In Evan Gottliebʼs analysis of another juvenile war poem by Hemans, England and Spain; or, Valour and Patriotism (1808), which he reads against Barbauldʼs Eighteen Hundred and Eleven, Hemans seeks in the end to privilege peace over warfare; however, in order to do so, she puts “herself in the awkward position of anticipating the end of freedom‐loving violence . . . for the sake of perpetual peace”, despite having all along valorized Britainʼs imperial aggression as the means to prosperity and spread of democracy. Barbauld perceives the contradiction in this oblivious optimism and predicts that Britainʼs paradoxical pursuit of peace and prosperity through imperioalistic aggression—regardless of particular, seemingly justifying circumstances—will ultimately collapse (Gottlieb, “Fighting Words”, 334, 338).

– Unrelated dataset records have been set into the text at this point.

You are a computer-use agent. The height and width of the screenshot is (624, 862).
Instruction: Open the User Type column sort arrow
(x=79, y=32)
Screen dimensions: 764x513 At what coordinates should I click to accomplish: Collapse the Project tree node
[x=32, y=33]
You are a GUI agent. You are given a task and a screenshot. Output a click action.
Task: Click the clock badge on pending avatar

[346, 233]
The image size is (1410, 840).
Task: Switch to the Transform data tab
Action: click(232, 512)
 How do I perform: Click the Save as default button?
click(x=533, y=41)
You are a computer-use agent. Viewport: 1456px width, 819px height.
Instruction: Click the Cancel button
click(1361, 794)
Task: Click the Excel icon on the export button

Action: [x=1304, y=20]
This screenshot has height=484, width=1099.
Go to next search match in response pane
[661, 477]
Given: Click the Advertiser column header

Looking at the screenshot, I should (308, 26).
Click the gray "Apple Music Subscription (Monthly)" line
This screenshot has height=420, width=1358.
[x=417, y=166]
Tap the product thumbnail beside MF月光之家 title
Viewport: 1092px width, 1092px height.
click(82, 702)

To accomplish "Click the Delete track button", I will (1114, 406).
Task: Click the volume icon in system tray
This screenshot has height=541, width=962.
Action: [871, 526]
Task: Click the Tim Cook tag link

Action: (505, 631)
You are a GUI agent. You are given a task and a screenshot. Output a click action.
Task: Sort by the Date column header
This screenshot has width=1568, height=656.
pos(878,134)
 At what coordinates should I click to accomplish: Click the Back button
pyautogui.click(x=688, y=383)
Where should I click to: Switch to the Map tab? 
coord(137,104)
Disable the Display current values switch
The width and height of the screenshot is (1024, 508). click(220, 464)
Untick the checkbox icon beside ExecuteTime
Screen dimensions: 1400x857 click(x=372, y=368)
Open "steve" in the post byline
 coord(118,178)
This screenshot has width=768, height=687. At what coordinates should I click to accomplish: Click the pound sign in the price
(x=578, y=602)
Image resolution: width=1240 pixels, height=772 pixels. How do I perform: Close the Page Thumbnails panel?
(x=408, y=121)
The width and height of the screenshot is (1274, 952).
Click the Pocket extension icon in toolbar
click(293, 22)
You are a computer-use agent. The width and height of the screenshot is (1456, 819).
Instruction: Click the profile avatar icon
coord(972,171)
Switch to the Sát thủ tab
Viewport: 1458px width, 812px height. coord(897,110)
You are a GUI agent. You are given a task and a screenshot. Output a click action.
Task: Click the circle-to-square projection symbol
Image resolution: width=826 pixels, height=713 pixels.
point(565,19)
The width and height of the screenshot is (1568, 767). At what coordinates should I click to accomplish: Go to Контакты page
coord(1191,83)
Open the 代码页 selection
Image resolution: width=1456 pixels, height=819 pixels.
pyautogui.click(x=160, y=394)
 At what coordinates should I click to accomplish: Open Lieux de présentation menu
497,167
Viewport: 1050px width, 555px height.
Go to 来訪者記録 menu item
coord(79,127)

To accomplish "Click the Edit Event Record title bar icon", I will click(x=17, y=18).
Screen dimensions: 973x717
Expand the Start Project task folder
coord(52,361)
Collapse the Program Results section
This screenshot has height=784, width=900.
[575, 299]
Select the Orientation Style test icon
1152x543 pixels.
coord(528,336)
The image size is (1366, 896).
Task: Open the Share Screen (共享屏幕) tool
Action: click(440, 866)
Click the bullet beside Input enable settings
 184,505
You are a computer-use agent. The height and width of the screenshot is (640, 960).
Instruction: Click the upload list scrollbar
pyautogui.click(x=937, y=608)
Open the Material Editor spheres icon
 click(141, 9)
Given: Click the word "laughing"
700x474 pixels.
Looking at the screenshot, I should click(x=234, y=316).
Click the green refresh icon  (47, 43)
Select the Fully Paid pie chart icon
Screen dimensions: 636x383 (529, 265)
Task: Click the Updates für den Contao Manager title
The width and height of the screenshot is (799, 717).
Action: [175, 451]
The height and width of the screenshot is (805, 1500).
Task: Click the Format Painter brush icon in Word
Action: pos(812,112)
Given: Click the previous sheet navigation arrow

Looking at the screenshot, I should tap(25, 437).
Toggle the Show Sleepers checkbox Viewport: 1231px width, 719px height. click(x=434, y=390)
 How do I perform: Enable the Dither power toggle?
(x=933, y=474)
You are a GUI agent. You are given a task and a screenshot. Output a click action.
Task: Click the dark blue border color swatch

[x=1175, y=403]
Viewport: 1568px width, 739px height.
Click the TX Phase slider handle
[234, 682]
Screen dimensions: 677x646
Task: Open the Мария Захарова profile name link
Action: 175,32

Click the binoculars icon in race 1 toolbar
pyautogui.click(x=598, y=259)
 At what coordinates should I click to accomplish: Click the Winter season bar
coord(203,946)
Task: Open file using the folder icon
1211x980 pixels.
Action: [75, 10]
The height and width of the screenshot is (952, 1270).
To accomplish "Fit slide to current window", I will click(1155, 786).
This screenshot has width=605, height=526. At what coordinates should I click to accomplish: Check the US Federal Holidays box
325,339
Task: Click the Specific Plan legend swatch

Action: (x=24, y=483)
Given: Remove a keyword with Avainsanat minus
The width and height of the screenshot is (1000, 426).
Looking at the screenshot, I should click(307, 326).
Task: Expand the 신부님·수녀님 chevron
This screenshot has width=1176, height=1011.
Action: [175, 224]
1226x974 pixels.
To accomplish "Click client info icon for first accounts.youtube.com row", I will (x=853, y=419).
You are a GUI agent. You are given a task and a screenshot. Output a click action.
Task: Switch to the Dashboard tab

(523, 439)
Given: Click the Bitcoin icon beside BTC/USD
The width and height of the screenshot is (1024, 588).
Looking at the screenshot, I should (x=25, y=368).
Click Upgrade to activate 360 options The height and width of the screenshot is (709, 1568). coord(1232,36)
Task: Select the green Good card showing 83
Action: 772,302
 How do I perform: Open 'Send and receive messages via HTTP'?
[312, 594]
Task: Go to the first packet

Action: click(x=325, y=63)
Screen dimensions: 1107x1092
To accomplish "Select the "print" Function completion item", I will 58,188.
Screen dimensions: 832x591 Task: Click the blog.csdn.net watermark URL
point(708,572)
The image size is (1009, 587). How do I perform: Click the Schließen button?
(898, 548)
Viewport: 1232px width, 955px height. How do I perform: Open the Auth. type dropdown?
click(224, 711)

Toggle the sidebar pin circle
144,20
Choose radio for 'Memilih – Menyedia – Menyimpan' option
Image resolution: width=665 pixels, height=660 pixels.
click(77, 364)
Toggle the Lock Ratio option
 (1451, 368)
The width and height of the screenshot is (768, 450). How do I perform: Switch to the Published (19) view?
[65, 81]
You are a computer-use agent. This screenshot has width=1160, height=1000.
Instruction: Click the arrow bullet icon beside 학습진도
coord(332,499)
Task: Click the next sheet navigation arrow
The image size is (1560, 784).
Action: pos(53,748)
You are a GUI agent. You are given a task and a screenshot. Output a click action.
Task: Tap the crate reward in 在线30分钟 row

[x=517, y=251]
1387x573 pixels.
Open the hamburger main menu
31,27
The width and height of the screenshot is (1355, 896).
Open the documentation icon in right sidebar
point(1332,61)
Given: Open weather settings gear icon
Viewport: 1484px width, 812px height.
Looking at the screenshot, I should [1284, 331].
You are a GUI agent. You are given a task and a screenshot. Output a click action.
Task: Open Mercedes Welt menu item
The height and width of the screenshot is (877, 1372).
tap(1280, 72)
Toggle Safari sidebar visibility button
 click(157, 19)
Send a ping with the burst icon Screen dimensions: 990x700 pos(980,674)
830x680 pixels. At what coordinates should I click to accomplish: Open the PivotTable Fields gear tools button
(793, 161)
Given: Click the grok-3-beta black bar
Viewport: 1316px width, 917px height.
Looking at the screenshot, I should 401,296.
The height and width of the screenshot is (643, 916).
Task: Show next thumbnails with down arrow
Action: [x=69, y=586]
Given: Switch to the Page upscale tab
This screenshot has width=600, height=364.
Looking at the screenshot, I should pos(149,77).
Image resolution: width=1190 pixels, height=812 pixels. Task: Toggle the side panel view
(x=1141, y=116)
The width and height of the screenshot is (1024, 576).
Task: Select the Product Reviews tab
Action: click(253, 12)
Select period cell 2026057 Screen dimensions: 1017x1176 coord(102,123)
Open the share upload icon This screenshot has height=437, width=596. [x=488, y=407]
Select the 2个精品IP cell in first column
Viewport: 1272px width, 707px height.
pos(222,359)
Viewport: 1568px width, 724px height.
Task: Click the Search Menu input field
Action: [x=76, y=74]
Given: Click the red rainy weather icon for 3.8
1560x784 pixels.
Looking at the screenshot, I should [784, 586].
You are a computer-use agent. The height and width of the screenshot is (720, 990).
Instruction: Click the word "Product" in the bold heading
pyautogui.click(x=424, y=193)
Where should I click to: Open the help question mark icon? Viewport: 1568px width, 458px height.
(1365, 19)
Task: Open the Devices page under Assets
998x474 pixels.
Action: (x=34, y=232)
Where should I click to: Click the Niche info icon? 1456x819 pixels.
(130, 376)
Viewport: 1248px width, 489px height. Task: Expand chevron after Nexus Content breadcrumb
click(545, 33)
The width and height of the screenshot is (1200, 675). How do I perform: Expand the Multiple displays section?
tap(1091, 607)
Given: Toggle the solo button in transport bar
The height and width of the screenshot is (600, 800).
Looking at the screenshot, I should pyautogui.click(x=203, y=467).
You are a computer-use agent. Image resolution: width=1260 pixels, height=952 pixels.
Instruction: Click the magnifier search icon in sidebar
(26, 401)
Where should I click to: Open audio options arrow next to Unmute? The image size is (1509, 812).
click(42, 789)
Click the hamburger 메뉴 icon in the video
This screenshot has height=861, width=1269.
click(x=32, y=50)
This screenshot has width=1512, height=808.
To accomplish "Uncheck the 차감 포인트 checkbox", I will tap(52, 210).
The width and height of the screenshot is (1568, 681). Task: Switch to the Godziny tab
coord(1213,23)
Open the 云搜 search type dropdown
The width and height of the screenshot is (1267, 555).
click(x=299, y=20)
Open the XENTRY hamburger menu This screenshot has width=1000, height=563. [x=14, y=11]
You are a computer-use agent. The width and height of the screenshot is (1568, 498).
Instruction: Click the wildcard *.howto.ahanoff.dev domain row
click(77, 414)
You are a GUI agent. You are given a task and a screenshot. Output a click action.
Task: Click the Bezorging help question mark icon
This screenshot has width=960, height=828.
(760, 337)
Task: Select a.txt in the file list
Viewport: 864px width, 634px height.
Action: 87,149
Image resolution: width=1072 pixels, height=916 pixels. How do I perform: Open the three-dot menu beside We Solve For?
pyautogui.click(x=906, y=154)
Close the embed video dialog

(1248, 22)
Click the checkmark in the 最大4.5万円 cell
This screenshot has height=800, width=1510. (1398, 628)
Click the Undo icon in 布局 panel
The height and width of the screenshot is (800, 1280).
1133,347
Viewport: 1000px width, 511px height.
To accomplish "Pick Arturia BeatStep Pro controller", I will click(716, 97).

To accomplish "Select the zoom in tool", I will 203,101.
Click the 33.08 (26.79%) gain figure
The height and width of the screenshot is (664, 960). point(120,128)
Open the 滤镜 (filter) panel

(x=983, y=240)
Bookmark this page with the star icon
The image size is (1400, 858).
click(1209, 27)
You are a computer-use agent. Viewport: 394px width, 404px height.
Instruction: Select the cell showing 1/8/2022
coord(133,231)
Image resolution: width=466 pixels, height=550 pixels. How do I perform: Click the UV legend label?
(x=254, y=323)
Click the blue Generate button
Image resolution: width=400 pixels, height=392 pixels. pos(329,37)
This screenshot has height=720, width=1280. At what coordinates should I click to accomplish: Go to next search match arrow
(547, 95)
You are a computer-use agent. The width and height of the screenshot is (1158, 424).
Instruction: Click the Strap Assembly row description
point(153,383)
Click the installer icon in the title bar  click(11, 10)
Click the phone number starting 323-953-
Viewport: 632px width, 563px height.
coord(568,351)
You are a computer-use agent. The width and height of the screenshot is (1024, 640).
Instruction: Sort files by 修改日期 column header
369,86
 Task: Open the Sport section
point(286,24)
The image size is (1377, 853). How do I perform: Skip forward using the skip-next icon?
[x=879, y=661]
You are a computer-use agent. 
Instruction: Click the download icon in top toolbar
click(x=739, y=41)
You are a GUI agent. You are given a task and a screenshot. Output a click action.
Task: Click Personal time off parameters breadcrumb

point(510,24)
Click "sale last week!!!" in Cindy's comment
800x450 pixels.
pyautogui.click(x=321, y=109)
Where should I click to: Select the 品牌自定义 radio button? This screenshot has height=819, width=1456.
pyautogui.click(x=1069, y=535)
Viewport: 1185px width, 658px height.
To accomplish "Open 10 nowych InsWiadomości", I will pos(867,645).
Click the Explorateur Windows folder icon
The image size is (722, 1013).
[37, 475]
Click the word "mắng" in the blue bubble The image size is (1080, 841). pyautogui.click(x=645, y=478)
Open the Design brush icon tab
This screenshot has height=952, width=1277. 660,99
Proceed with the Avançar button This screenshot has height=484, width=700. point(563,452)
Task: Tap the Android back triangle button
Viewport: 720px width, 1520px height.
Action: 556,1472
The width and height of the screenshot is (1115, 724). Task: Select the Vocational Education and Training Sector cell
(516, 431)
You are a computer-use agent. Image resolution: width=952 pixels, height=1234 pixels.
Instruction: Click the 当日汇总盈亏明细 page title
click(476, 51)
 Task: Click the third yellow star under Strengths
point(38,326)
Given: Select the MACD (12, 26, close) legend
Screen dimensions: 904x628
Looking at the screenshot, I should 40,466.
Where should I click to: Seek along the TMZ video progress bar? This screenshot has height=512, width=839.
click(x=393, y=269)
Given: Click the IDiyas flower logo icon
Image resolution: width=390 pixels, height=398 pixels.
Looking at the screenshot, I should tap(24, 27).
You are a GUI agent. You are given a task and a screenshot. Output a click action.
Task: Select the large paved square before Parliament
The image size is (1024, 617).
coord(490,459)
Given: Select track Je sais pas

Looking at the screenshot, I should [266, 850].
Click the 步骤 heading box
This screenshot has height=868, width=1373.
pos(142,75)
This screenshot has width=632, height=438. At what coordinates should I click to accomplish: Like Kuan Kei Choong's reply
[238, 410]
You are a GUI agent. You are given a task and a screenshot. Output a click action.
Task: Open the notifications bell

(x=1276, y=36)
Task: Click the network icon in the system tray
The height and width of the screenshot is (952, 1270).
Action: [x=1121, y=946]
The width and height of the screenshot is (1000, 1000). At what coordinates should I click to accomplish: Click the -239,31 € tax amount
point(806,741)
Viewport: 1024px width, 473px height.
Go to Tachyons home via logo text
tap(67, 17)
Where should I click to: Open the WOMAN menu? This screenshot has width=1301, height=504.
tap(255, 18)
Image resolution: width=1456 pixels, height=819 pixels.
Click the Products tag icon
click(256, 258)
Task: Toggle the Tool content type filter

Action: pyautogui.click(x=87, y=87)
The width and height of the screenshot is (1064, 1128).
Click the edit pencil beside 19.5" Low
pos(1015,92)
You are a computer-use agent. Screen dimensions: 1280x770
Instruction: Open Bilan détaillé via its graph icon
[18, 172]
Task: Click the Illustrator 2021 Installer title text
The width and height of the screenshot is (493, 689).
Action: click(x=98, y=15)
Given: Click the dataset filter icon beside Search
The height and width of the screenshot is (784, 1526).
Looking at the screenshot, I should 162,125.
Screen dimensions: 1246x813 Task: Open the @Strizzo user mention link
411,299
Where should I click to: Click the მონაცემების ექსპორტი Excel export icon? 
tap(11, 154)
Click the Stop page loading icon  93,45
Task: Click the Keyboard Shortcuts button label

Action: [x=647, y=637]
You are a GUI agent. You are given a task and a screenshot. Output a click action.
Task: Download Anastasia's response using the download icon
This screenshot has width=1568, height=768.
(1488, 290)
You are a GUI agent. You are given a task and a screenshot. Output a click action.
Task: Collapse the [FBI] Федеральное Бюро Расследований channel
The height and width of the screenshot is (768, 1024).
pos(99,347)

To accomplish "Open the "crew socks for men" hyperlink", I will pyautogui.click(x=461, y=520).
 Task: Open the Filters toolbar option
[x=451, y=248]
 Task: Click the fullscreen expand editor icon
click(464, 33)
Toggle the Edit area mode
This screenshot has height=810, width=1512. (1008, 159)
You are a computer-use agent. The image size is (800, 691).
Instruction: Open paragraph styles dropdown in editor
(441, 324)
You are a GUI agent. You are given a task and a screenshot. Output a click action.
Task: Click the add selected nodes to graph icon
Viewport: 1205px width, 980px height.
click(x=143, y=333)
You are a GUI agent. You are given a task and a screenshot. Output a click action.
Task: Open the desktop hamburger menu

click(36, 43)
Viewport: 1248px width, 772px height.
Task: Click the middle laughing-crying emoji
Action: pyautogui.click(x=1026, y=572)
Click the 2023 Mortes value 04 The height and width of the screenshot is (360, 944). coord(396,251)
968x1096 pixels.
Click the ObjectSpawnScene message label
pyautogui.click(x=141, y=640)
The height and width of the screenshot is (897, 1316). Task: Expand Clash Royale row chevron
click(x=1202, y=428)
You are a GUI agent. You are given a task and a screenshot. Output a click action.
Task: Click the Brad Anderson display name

The near‐eschatological terms with which Hemans needs to represent the peaceful English home at the end of England and Spain, as well as in the paean to Albion in “War and Peace”, may explain the gap between military aggression and desire for a peaceful sanctuary that Ruskin fails to bridge in “The Defiance of War”. Even when Hemans at least acknowledges a contradiction in her somewhat maturer poem, “The Domestic Affections” (1812), by asking rhetorically whether “warʼs dread scenes [can] the hallowʼd ties efface” and whether “fields of carnage, days of toil, [can] destroy / The lovʼd impressions of domestic joy?” (lines 111–14), she still insists that home is an “ark of refuge” and a “fane of rest [that] no raging storms invade” (lines 76, 61). Triumphantly, the poem asserts the “mystic power” of domestic affections (line 252) to overcome all trials of adversity, just as domestic joy will outlast any competing sources of joy such as fame and genius. Doubt emerges only when evocation of “maternal love” prompts the question of “who may charm her sleepless pang to rest” (lines 341, 343) (Hemans, Selected Poems, ed. Wolfson, 4–15).
Pacifism in Britain after Waterloo
The latest credible threat of invasion of British shores had ended, of course, in 1815 with the Battle of Waterloo, which closed the Napoleonic Wars. Soon thereafter, in London in 1816, the Peace Society was founded as a coalition of Quakers and other Dissenters, such as Congregationalists—the Ruskinsʼ church at this time—Baptists, and Unitarians, as well as Anglican Evangelicals. Peter Brock characterizes the society as marking the emergence of an organized peace movement as compared with earlier, sporadic assertions of Christian pacifism by individuals, and as partaking of the reform optimism of the 1820s–30s generally. A middle‐class movement, and never a broadly populist one, the society was intent initially on converting British opinion through pamphleteering. As the flush of optimism surrounding the Vienna Settlement gave way to rising nationalism on the Continent, accompanied by friction between reactionary state policies and republican movements, the Peace Society advocated nonintervention. It finally found a political platform through alliance with free‐trade internationalists (Brock, Pacifism in Europe, 376–86).
In late 1826, near the time of Ruskinʼs poem, an international incident that had the potential to affect trade occurred in the East, in connection with the Greek War for Independence from Turkish domination. While no threat to Britain, the war would have interested the Ruskins for its associations with Lord Byron, who had died in Missolonghi in 1824. In the Greek conflict, Britain was striving to avoid an outbreak between Turkey and Russia, whose new tsar, Nicholas I, was willing to push hostilities. In October 1826, Britain pressured Turkey to accept Russian conditions in the Convention of Akkerman. This assured Russian influence in the Caucasus and the opening of the Straits of Bosphorus to trade, which might have interested the Ruskinsʼ mercantile household. As it turned out, Russia continued to press hostilities in the name of the Greek cause, and Britain joined France and Russia to declare joint mediation, according to a treaty signed in London in July 1827. (In the subsequent history, the Turks refused mediation but were defeated by allied fleets at Navarino in October 1827. The Treaty of Adrianople, rendering Greece autonomous, was signed two years later, in September 1829.)